Depresi berasal dari stres yang berkepanjangan. Stres tidak boleh dibiarkan, juga tidak baik diobati terus-menerus. Lalu bagaimana menangani stres? Hanya ada satu solusi: stres harus DIIMBANGI. Itu saja! diimbangi dengan apa? Diimbangi dengan lawan dari stres itu: Relaksasi. Dengan meluangkan waktu melakukan ralaksasi setiap hari akan dapat mengimbangi stres yang muncul setiap saat. Relaksasi akan memberi manfaat yang lebih cepat apabila didukung dengan latihan-latihan meditasi. Sebetulnya relaksasi dan meditasi merupakan bagian dari disiplin yoga dalam tradisi kuno India, cuma kemasannya yang berbeda.

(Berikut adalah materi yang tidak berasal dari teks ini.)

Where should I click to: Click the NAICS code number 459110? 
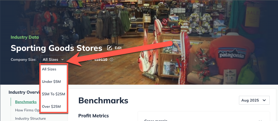(101, 60)
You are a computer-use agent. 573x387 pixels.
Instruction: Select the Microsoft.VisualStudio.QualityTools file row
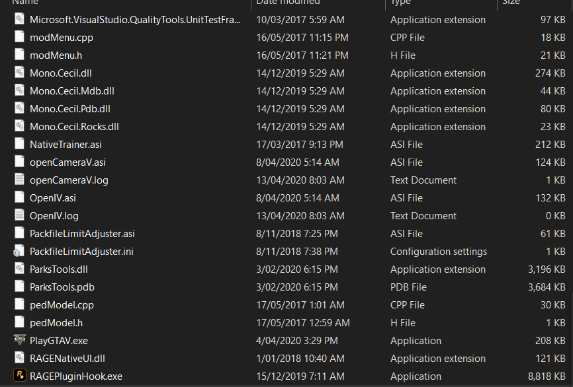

Untuk itu diperlukan kehadiran guru meditasi yang mampu memberikan tuntunan dan teknik-teknik untuk memperkuat lapisan spiritual, sebagai ‘lembaga’ tertinggi manusia. Lapisan spiritual yang kuat, akan memperkuat lapisan intelegensia. Lapisan intelegensia yang kuat akan memperkuat lapisan mental-emosional. Lapisan mental-emosional yang kuat menjadikan manusia itu kuat, tangguh dalam menghadapi segala masalah dan rintangan dalam hidupnya.
Sementara itu lapisan energi meneruskan ‘kondisi’ yang sehat di lapisan mental-emosional ini ke lapisan fisik, maka orang tersebut tampak: tenang, sehat, bugar, ceria, bahagia, merespon segala sesuatunya secara positiv, dan sebagainya.
Jadi peran guru spiritual dalam mengaktifkan, menguatkan, atau mengembangkan lapisan spiritual amatlah penting. Tetapi peran seorang guru spiritual akan berhasil apabila didukung oleh motivasi dan dedikasi dari murid-murid asuhannya. Motivasi artinya murid mempunyai semangat tinggi, tekun, tidak putus asa, menyakini teknik dan metode latihan yang diberikan guru. Dedikasi maksudnya murid-murid memiliki kepercayaan, loyalitas, dan berbakti kepada guru.
DAFTAR PUSTAKA
Avalon, Arthur. 1997. Mahanirwana Tantra. Penerjemah: K. Nila. Denpasar: Upada Sastra
Priest, Robert. 1991. Stres & Depresi – Bagaimana Cara Mencegah dan Mengatasinya. Semarang: Dahara Prize.
Swarth, Judith. 1993. Stres dan Nutrisi. Alih Bahasa: Irawan. Jakarta: Bumi Aksara.